Peering out over a suite-level railing, John Steinmiller’s bespectacled gaze falls upon them. Milwaukee’s executive VP of operations joined the franchise’s then-10-man front office in 1970. In his 48 years with the club, Steinmiller has distributed tickets, marshaled summer camps, written media guides, even arranged letters on the marquee outside the MECCA, the team’s first home. He eventually rose into a business executive role that he held for over three decades.

In other words, Steinmiller has seen it all over the years – except for this, the stream of humanity filling the main concourse and atrium an hour before tip, which prompts the question: Has there ever been this much excitement around the Milwaukee Bucks?

“Oh, no,” Steinmiller says, his five decades of past experiences eclipsed by the present.

Forty minutes later, Feigin wanders amid the buzz, pointing out one or two of the 79 pieces of public art that infuse the amenity-laden arena with personality. He interrupts the tour to greet various acquaintances, some with a bro hug rather than a formal handshake. Some call him “brother” or “bossman.” One stranger stops him and whips out his phone to pull up a photo. It’s of him and Feigin, in construction vests and hard hats. The man literally built the place.

As Feigin weaves in and out of patrons, he marvels at the entire experience. “Oh, this is the best,” he says with a certain childlike enthusiasm.
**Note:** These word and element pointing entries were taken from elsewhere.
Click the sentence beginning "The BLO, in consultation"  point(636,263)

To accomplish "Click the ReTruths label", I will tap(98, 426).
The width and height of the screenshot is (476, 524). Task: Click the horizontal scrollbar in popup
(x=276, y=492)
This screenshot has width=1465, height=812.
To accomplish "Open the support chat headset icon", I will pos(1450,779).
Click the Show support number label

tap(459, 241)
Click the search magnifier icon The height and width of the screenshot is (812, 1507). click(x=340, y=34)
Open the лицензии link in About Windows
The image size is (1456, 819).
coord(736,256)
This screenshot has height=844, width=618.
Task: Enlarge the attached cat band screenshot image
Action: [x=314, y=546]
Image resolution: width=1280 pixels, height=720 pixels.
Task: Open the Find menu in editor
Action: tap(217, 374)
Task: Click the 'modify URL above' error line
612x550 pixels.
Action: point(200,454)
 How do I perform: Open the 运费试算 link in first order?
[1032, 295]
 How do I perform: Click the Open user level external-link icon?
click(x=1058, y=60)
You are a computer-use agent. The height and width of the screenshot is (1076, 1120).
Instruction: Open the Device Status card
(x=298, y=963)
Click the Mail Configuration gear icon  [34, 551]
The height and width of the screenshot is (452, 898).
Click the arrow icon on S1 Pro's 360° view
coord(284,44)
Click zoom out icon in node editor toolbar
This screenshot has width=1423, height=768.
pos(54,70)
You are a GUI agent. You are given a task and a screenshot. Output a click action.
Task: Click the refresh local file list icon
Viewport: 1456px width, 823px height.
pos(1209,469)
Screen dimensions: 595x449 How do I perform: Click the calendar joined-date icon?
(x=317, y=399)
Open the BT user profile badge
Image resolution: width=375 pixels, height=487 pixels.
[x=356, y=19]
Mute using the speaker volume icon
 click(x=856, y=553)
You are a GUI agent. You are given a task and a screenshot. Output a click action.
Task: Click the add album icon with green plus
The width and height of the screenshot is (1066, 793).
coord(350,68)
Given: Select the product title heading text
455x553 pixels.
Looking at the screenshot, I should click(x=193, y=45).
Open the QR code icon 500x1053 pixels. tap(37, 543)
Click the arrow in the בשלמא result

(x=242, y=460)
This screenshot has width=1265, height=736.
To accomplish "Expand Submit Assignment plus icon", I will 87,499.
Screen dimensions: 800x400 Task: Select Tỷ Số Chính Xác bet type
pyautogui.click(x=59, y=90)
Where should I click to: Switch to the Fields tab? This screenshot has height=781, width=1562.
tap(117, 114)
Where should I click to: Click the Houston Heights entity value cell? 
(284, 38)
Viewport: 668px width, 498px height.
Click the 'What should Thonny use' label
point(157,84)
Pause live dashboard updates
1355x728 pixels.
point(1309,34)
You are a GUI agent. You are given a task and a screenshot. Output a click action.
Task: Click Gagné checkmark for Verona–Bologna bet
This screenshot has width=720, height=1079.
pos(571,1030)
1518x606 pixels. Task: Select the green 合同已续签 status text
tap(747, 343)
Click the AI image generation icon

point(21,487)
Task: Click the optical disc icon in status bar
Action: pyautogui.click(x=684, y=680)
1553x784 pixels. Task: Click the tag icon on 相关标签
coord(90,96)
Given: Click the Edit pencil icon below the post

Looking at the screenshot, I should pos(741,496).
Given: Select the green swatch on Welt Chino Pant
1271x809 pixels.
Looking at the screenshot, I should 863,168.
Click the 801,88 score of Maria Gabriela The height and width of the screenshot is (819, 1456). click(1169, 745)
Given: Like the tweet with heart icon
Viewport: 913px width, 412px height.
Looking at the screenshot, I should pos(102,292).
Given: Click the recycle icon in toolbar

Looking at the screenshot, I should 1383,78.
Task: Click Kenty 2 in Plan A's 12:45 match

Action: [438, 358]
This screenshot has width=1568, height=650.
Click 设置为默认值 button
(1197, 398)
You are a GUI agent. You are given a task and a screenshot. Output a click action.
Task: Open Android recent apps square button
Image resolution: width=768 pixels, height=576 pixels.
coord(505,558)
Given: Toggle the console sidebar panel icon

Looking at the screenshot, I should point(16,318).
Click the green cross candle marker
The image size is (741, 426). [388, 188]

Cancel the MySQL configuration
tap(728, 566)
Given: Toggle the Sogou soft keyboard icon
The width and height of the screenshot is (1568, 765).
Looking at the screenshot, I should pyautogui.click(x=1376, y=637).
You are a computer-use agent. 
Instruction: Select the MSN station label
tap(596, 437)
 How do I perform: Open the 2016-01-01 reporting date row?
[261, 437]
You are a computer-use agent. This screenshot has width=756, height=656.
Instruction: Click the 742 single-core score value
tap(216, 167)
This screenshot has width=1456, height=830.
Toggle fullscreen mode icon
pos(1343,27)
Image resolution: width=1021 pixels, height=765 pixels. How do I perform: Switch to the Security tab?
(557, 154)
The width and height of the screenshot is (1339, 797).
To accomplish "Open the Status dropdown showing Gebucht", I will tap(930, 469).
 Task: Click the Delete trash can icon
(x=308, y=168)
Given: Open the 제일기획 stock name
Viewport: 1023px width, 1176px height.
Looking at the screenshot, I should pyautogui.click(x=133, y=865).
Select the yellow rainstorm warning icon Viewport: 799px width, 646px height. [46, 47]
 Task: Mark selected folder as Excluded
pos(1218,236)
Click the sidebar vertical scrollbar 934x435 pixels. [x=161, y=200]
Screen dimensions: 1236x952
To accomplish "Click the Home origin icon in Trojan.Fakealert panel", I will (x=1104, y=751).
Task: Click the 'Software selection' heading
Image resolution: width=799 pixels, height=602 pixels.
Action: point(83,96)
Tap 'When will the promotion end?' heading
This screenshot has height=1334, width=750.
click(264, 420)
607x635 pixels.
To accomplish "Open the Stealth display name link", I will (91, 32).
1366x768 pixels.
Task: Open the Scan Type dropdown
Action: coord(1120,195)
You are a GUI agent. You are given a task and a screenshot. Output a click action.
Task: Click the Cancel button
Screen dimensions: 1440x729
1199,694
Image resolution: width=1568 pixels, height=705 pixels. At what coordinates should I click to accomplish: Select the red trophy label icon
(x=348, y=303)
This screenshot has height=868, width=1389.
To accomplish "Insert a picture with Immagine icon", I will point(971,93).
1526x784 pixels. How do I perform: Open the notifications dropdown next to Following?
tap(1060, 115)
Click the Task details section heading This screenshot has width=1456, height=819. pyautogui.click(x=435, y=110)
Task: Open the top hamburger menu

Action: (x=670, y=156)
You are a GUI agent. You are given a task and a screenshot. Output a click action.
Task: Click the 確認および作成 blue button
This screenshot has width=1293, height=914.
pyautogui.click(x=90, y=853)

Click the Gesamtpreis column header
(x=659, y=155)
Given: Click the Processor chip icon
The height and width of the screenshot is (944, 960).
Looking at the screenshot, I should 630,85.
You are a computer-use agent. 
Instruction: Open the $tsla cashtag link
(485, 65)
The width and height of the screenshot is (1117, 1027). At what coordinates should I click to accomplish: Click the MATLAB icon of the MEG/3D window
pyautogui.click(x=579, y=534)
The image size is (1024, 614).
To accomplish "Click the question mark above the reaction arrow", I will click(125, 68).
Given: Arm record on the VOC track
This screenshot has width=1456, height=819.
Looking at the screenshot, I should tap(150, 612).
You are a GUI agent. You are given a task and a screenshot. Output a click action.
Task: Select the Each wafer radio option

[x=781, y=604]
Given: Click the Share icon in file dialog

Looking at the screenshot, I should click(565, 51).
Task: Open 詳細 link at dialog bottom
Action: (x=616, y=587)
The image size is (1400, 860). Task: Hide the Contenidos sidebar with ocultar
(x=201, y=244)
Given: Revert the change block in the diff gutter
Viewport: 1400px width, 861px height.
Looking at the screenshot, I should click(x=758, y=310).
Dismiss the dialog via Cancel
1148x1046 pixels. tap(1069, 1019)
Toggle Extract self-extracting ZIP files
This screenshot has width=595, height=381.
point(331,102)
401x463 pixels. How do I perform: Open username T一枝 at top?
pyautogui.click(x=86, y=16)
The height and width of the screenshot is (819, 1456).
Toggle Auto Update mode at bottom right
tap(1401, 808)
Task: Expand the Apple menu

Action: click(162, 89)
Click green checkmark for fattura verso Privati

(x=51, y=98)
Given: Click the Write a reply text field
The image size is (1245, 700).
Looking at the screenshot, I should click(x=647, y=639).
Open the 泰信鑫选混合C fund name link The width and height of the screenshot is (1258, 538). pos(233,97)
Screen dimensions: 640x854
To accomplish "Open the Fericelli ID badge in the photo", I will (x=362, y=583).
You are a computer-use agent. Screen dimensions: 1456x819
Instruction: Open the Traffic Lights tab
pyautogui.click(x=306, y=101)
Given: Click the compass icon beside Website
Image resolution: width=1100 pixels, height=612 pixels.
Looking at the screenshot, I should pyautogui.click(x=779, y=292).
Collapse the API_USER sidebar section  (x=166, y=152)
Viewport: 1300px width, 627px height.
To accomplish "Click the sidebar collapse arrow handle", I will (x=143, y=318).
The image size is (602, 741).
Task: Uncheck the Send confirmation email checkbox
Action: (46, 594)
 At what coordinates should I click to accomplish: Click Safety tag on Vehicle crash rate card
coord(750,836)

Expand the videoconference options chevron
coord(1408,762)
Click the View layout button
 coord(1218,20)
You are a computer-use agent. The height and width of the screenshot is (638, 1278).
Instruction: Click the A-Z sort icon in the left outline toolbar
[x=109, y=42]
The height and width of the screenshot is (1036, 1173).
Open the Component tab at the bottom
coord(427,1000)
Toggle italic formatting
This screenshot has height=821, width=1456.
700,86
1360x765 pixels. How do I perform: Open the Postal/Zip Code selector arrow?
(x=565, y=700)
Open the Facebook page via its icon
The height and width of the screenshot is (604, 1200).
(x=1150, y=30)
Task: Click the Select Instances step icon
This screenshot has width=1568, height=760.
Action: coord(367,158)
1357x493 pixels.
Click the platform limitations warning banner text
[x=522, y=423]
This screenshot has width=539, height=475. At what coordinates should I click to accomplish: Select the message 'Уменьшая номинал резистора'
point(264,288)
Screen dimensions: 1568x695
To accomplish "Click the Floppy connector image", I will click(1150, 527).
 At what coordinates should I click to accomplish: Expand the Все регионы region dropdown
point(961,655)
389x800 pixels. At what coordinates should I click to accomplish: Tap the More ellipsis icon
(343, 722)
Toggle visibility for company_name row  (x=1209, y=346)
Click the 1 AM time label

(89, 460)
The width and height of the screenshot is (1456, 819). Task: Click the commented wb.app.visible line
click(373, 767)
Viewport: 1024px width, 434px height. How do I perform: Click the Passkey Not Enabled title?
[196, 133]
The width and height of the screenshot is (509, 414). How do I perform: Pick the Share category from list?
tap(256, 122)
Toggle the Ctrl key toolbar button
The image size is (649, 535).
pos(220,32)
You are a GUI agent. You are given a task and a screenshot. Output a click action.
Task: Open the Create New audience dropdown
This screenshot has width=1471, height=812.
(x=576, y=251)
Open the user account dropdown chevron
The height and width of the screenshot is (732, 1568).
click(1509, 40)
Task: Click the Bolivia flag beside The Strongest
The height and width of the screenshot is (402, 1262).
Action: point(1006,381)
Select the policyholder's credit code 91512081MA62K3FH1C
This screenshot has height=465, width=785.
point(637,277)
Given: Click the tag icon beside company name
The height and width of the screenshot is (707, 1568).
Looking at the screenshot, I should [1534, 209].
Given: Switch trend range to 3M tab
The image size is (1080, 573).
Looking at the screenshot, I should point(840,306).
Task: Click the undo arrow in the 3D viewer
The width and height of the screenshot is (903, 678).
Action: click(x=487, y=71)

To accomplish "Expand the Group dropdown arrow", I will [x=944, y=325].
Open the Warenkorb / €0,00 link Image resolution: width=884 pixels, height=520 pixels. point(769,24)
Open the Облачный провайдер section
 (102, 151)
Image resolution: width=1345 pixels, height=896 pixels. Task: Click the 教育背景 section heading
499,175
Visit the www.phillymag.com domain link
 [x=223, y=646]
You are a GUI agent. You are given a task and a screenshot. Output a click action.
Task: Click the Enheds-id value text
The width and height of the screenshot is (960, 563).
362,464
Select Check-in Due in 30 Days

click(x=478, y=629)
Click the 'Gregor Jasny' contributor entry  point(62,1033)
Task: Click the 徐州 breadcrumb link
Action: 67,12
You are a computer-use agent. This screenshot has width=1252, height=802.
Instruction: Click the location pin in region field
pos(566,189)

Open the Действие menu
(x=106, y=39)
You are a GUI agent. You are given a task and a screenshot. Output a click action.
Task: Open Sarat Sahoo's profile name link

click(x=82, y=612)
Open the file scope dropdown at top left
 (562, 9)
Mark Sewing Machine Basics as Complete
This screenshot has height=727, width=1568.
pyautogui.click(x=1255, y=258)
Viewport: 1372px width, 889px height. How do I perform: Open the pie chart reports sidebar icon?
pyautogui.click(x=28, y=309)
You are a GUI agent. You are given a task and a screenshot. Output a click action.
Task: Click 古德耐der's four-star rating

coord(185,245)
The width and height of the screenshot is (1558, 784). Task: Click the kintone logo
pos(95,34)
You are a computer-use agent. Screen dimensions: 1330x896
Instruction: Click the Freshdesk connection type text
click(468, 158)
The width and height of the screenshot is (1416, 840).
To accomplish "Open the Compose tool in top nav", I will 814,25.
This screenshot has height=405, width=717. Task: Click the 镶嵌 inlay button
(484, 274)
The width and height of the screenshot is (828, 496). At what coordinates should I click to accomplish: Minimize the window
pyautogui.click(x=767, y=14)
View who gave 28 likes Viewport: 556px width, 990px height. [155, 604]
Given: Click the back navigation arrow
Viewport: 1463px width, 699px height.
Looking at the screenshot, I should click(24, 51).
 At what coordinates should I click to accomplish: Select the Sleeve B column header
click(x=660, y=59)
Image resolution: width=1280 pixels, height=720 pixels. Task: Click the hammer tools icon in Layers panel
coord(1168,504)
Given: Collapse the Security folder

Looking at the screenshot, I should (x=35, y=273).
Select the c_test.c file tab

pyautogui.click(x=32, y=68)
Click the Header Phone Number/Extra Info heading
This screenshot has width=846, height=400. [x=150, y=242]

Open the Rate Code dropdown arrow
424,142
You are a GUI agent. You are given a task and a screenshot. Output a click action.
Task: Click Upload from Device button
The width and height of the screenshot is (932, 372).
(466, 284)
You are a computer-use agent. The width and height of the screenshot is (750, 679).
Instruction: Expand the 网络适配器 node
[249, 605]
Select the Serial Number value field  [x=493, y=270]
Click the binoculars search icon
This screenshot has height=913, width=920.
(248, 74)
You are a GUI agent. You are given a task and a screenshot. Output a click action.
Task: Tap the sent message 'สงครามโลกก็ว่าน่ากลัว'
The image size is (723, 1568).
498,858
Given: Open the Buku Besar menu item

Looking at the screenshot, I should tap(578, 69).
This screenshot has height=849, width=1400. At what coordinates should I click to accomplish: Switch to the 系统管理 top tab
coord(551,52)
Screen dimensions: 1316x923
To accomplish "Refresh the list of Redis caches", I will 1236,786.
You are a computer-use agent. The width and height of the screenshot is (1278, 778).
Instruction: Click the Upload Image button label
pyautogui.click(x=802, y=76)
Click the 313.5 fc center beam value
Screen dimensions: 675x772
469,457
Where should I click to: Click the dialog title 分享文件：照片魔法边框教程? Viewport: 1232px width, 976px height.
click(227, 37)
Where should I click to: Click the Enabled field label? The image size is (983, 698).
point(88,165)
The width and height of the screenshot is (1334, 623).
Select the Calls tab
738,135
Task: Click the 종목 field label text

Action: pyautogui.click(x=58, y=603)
There is little time nowadays to reflect on half-empty Bradley Centers or Bulls-red invasions, and on how far the franchise has come. Little time to reminisce about hundreds of job interviews and fiery meetings. Little time to ponder all the “what ifs.” What if the Wisconsin legislature hadn’t reversed course? What if Giannis Antetokounmpo didn’t exist? What if any of the perfect storm’s elements had fizzled out at sea?

But it did, he does, and they didn’t. Instead, they inspired a reincarnation that transcends the word “remarkable.” Racing through the bowels of the arena, the longest-tenured Bucks employee finally stumbles upon an apt description.

“It’s the story of a miracle,” Steinmiller says. “It really is.”